Ya estamos inmersos en una vida que acaba tornándose enemigo implacable, poderoso, al que hay que combatir desde el refugio del momento presente. En Oración, se dice: “Crea para mí un mundo / levantado desde el dolor”… “Crea un mundo para mí / desde la balanza de la pérdida / desde la raíz llameante del miedo, / desde la voluntad de los esclavos”. Ya que el mundo nos oprime, al menos encontrar una percepción propia, una alcanzada concepción donde el dolor y la limitación puedan dignificar y embellecer los últimos tramos de nuestra existencia.

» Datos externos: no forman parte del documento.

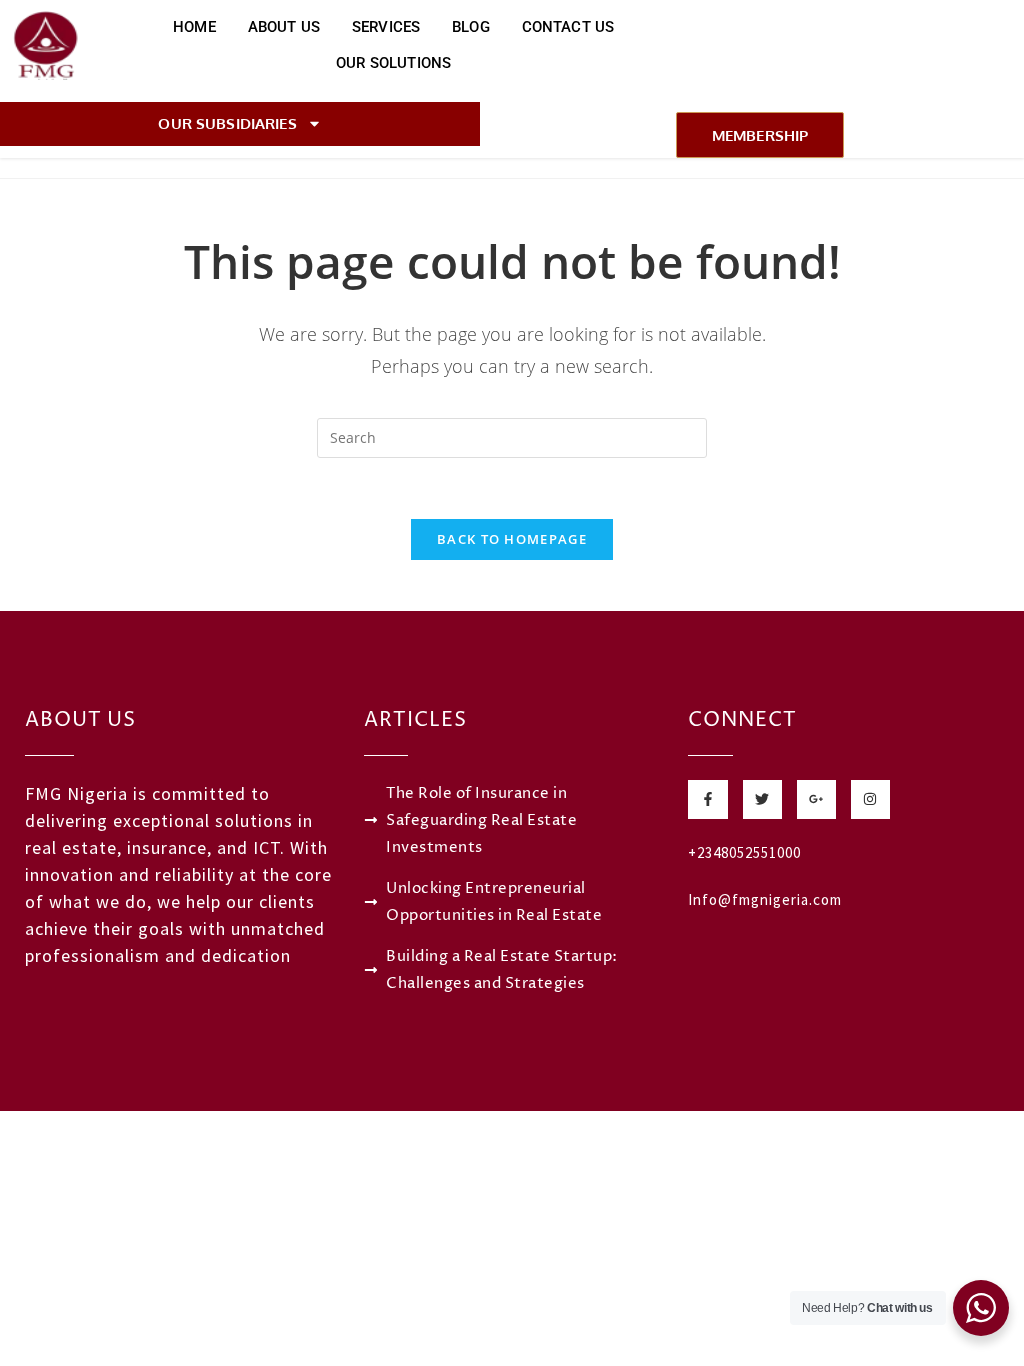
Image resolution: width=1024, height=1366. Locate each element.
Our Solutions (393, 63)
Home (194, 27)
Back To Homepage (512, 539)
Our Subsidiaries (227, 123)
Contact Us (568, 27)
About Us (284, 27)
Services (386, 27)
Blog (471, 27)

Pero aún hay más. Está esa sensación de la vida como fracaso: “El fracaso ha sido / nuestro más sublime agravio. / Abrillantar el sable de la aflicción, / nuestra estrategia más elegante / mientras el tiempo nos pasa por encima”. Un fracaso que se constata al mirar hacia atrás: “Era cuando queríamos / cambiar el mundo / antes de que el mundo / nos cambiase. / Era cuando queríamos / apurar la vida / sin pensar que la vida / acabaría por apurarnos”. Es ese mirar hacia el amenazador adelante desde la contemplación de un presente al que uno se agarra muy fuerte con las armas disponibles: “Y siento un algo desordenado / al ver envejecer a mis padres, / cuando los veo alejarse de la vida / y de los recuerdos. / Me siento protegido / cuando aprieto a mis hijos / y ocupamos los tres / un lugar / en el mundo”. Y esa última y nueva bondad, cuando la vida nos conduce a un punto en el que hay que reinventarse para saber cómo han de mirarse los ojos de la madre arrasada por el Alzheimer: “Me pregunto que la poesía, / esa delgada línea que separa / la atracción y el abismo, / no estará en esos ojos / que ya no me reconocen / como hijo”. “Cuando te duermes / cogiéndome la mano / como si quisieras / encontrar / el camino de vuelta”.

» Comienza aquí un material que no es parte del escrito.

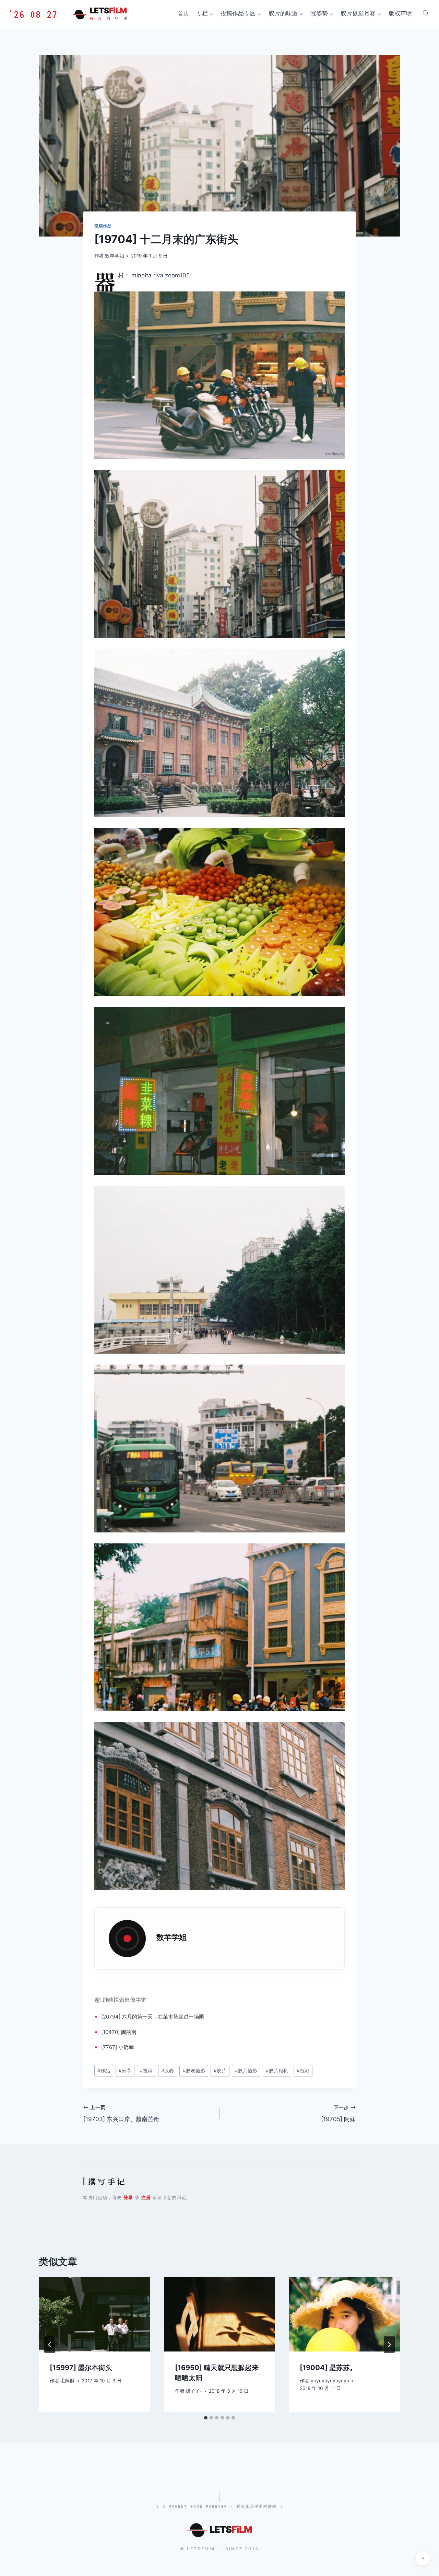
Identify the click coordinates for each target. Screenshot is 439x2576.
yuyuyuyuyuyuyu (330, 2380)
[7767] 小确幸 (117, 2047)
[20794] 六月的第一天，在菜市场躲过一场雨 (152, 2016)
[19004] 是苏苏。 (328, 2368)
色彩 (303, 2070)
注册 (146, 2197)
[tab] (205, 2417)
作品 (103, 2070)
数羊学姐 (114, 255)
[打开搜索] (425, 13)
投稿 (146, 2070)
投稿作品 (102, 225)
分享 (125, 2070)
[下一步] (389, 2344)
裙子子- (194, 2391)
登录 (128, 2197)
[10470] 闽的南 (119, 2032)
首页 (183, 13)
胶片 (220, 2070)
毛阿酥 (67, 2380)
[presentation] (94, 2314)
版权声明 (400, 13)
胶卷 (167, 2070)
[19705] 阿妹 (338, 2114)
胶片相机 (277, 2070)
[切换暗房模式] (422, 2558)
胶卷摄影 (194, 2070)
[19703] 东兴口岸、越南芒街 (121, 2114)
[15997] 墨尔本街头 (81, 2368)
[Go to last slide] (49, 2344)
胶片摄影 (246, 2070)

Al leer por primera vez este poemario, sentí el placer estético de encontrarme con unos versos excelentes, llenos de imágenes poderosas y deslizamientos bien conseguidos, pero una segunda lectura y el ejercicio de profundización que supone la pretensión del comentario, me dejaron bastante tocado, tal vez porque me resultan muy afines esas crepusculares visiones a las que hoy, también a mí, me invita la vida, propias de una edad nuestra que conlleva ciertas cercanías. Hoy no podemos permanecer incólumes ante los versos que constatan el ya muy visible descendimiento. Para reponerme, me agarro a esta afirmación que Juan Lozano hacía en el blog de Frutos del tiempo: “La poesía, para mí, es un intento de detener el tiempo mediante la reflexión y la evocación. En saber, de antemano, que tenemos la batalla perdida está la grandeza, el esplendor trágico que nos anima”.